Sunday, March 15, 2009

The Plight of Modern Poetry

In my second-to-last English 315 (The Lyric Poem) class this term we read an article talking about the decline of poetry in the modern day. What is ironic is that through the lucrative publishing world, we are at a time in poetry's history that has never been seen before: mass-publishing of poetry. Pretty much any grad student or professor these days can get their stuff published, and the sheer outpouring of poetry into modern society means that poems that are actually quality get shoved under the rug, buried beneath the mass.

The internet has done wonders for the world of poetry - letting people access poems at the click of a mouse - and more people are reading poetry now than ever before. This is a good thing; in my opinion, anything that gets people reading is good.

But there's also the fact that we have no way of determining what is "quality poetry" - there are so many contemporary styles, many of which are, frankly, bullshit, that the market is just flooded with crap. In fifty years, looking back, how will people determine what was a "good" poem, and what was just a stylistic nightmare?
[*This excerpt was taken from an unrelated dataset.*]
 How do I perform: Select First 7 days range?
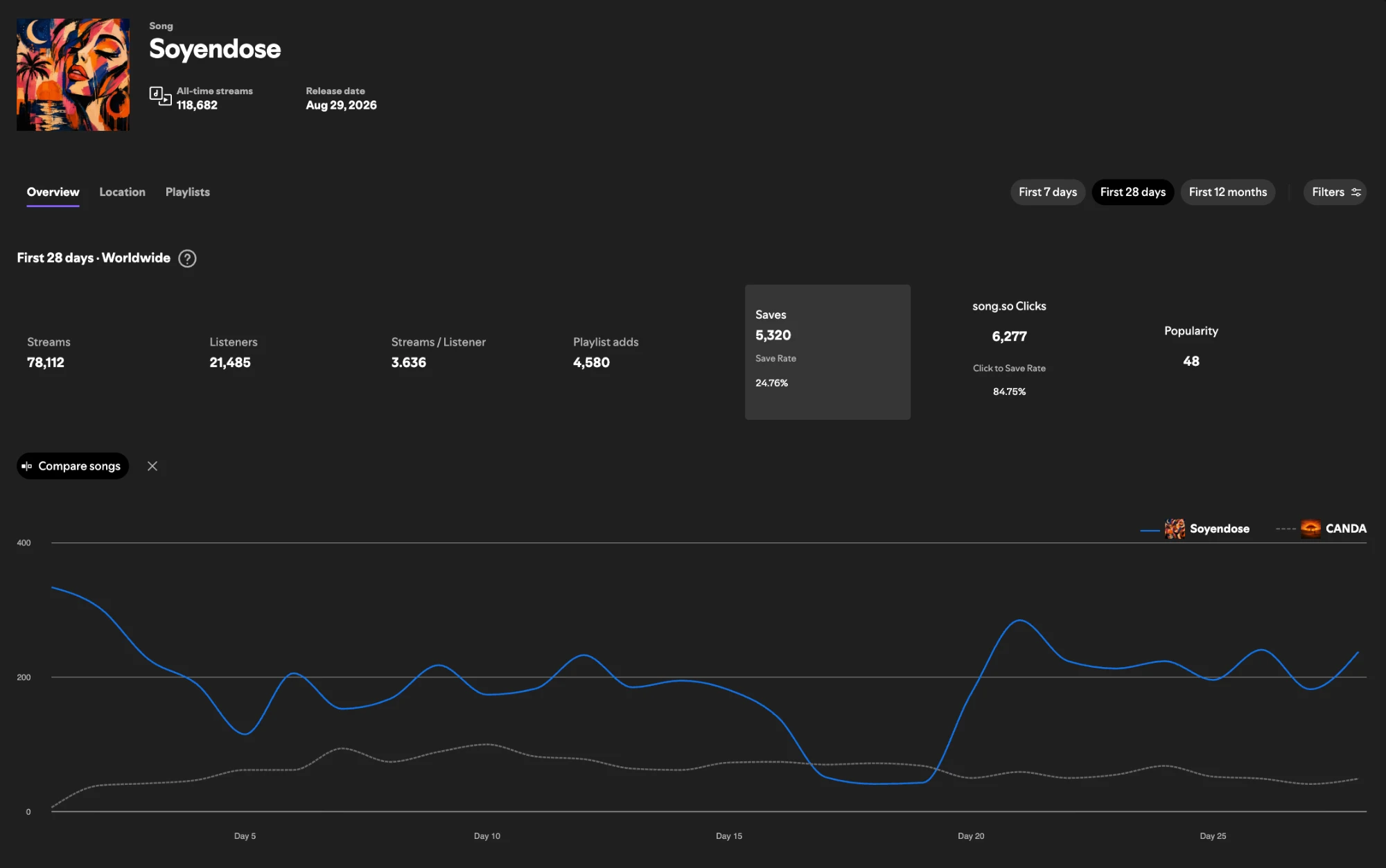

To finish up this post, I'll share a favorite poem of mine by Mary Szybist, who in my opinion is one of the few semi-famous American poets who deserves her fame. I also studied under her my sophomore year of college in a poetry workshop, which was arguably my favorite class ever.

"The Troubadours etc." by Mary Szybist

Just for this evening, let’s not mock them.
Not their curtsies or cross-garters
Or ever recurring pepper trees in their gardens
Promising, promising.

At least they had ideas about love.

All day we’ve driven past cornfields, past cows poking their heads
Through metal contraptions to eat.
We’ve followed West 84, and what else?
Irrigation sprinklers fly past us, huge wooden spools in the fields,
Lounging sheep, telephone wires,
Yellowing flowering shrubs.

Before us, above us, the clouds swell, layers of them,
The violet underneath of clouds.
Every idea I have is nostalgia. Look up:
There is the sky that passenger pigeons darkened and filled up—
Darkened for days, eclipsing sun, eclipsing all other sound with the thunder of
their wings.
After a while, it must have seemed that they followed
Not instinct or pattern but only
One another.

When they stopped, Audubon observed,
They broke the limbs of stout trees by the sheer weight of their numbers.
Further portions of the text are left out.